Las flores son bellas, pero se quedan solo en eso, en la belleza. Los frutos quizás carecen de la misma, pero ayudan a nutrirse a la humanidad.
Me hacía esta reflexión pensando en el cristianismo que vivimos en el siglo XXI; este se diferencia demasiado del que los padres de la Iglesia y aquellos que veneramos en los altares por su santidad demostrada, nos han transmitido con su ejemplo y con su palabra.
He recordado estos días los discursos sobre el futuro de la Iglesia que nos proclamaba hace varias décadas el entonces Cardenal Ratzinger. Nos hablaba de una Iglesia de los pobres, sin estructuras, pequeña, sin grandes aspavientos, más radicalizada; de vuelta a las raíces.
La realidad estriba en que durante su Papado poco pudo o le dejaron hacer sobre este tema.

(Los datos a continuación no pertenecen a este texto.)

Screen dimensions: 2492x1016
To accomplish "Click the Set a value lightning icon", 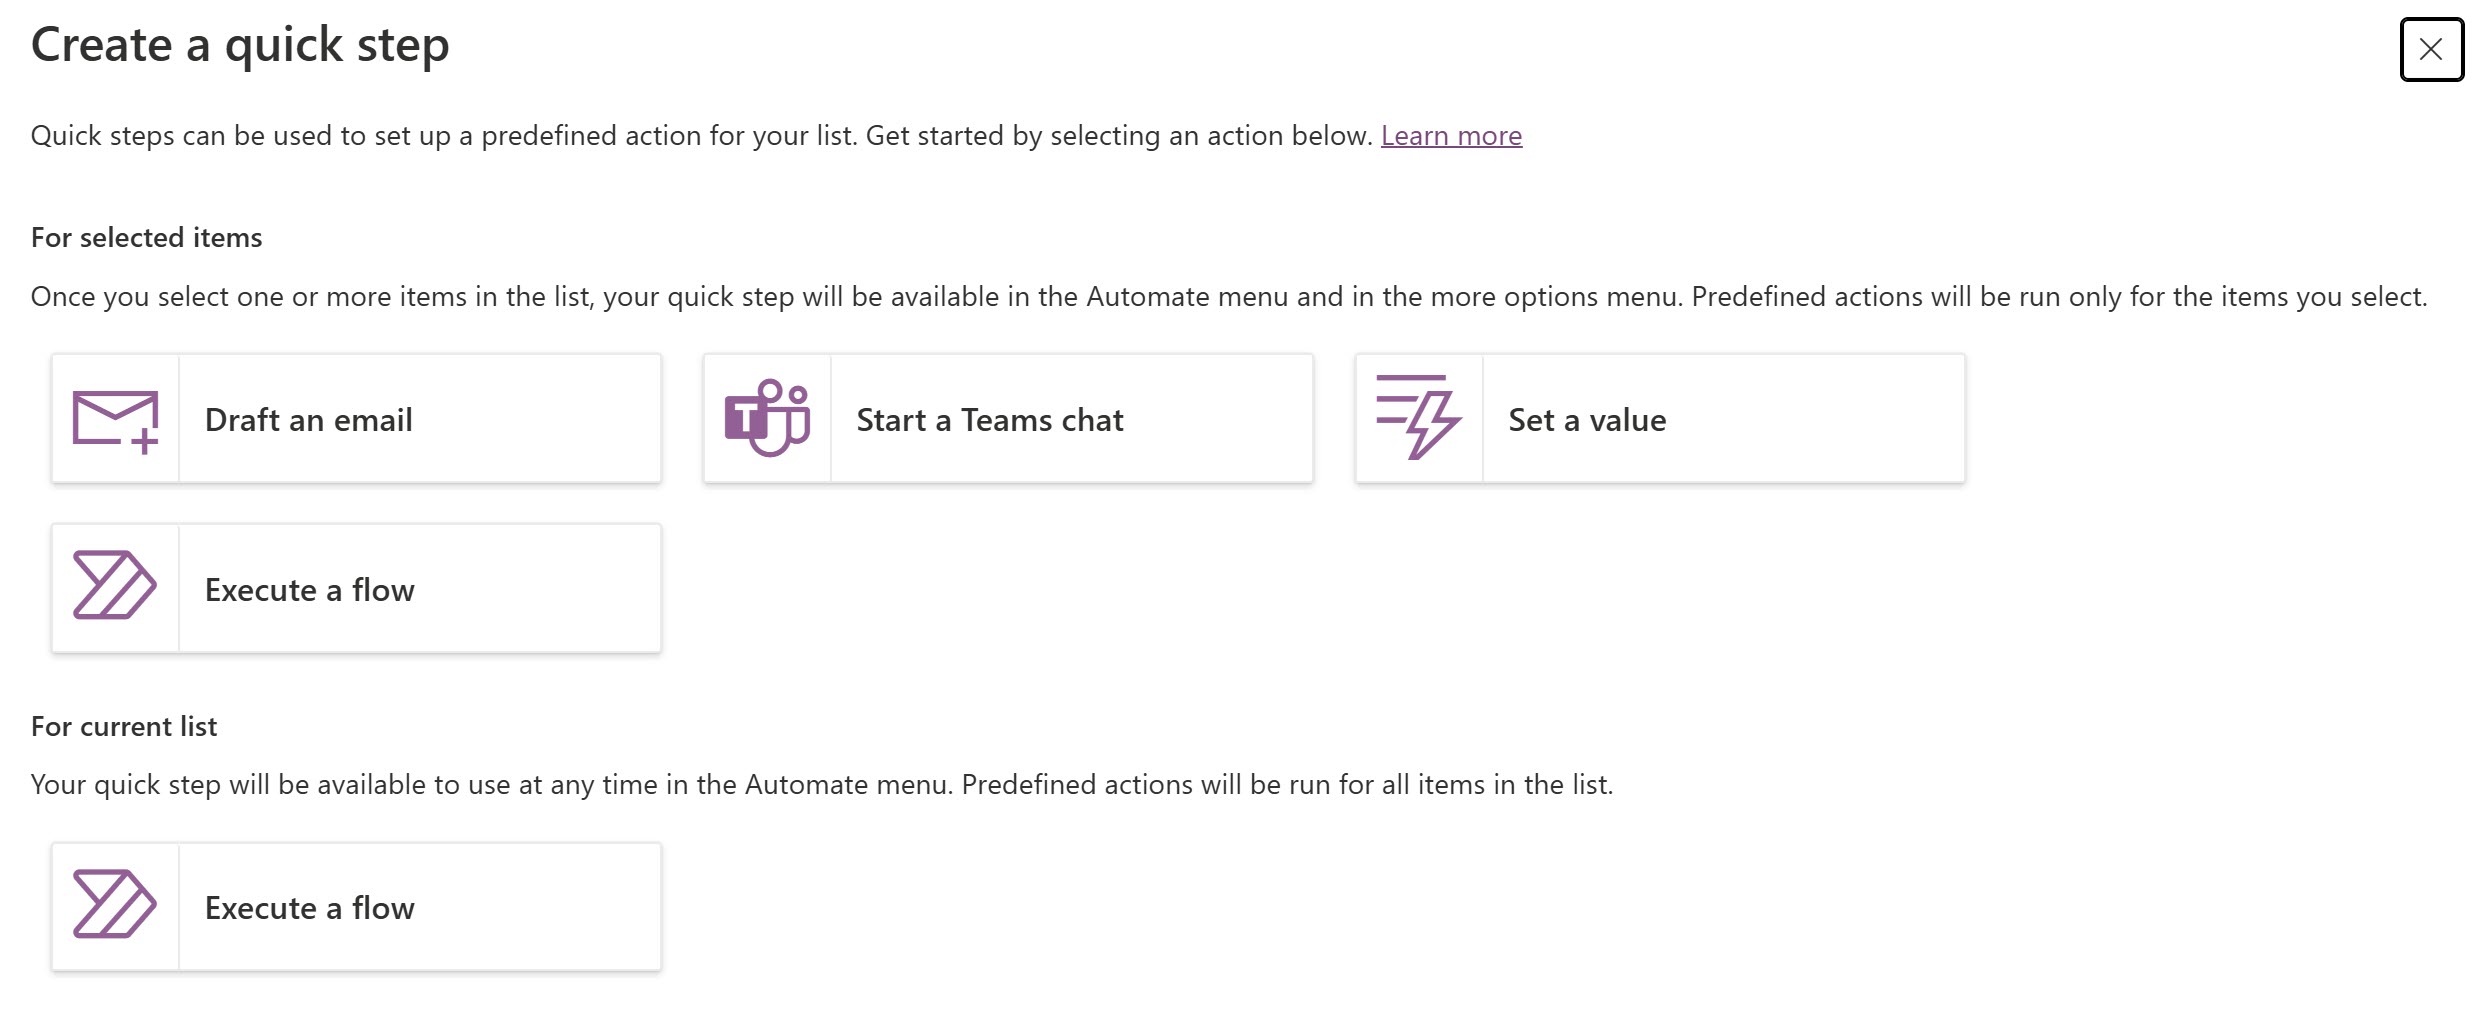I will (x=1418, y=418).
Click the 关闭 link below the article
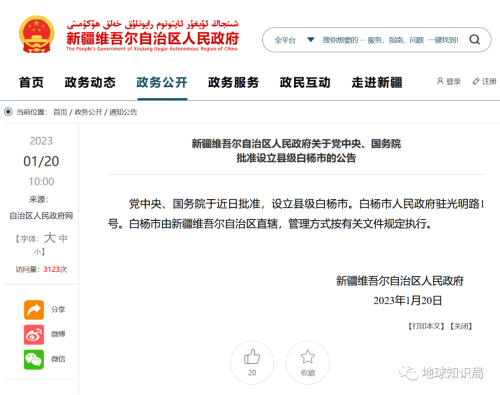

Parece que los Papas, llenos de Espíritu y con excelentes intenciones, acaban amoldándose a las estructuras vaticanas y algo les impide actuar con completa libertad.
Al papa Francisco le está pasando un poco lo mismo. El busca los frutos y le cargamos de flores. Grandes encuentros tumultuarios en los que sintoniza extraordinariamente con los asistentes. En ellos se le permite hablar con libertad y trazar caminos de salvación. Luego, los ingenieros, los peritos y los peones camineros nos encargamos de hacer digo cuando dijimos Diego.
Estamos en época de flores. Lo malo es que pocas veces fructifican. Estimo que deberíamos propiciar, yo el primero, que presentáramos menos flores en búcaros más sencillos y más frutos que nacen del encuentro descarnado con Jesús del Evangelio.